╭─ DATA SHOWN
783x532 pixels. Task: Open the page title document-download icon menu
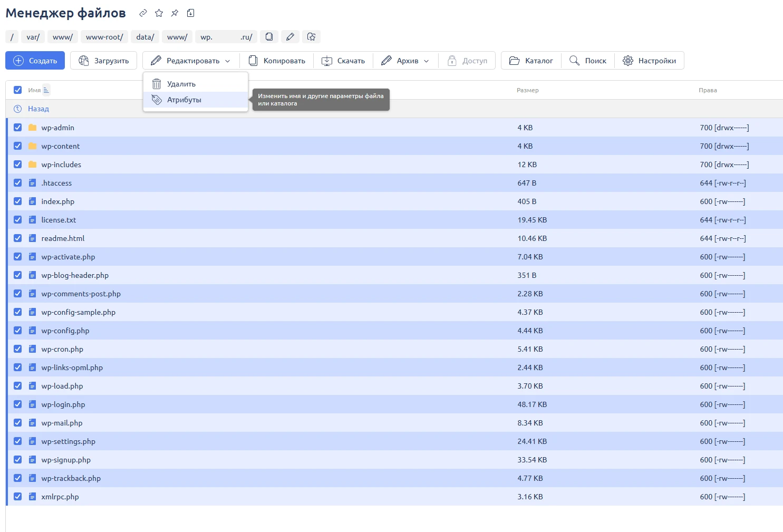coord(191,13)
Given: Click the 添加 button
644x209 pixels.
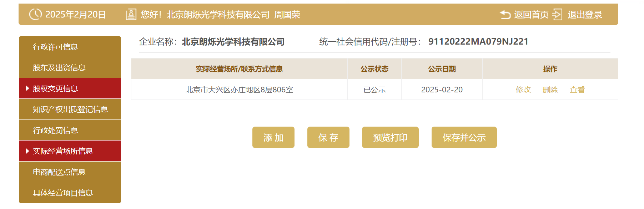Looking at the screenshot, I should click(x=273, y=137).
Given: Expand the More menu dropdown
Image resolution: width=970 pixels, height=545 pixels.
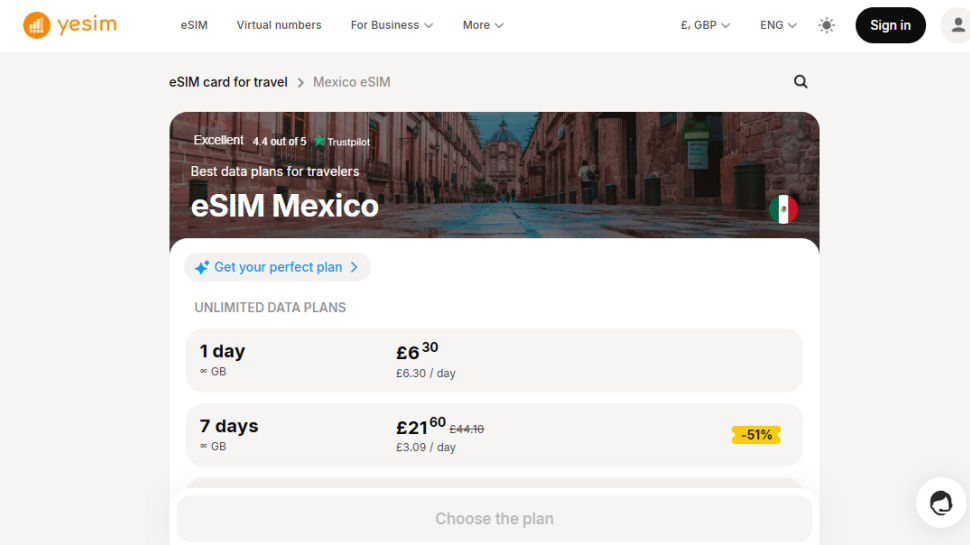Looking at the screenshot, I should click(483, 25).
╰─
╭─ DATA SHOWN
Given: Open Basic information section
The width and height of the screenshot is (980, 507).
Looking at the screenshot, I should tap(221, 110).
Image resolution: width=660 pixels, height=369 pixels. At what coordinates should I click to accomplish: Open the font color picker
╰─
◆ THE TASK
Check each line above for the word "Given" and copy the ones that have it.

◆ WRITTEN RESPONSE
Given: Click the 添加 button
Given: Expand the More menu dropdown
Given: Open Basic information section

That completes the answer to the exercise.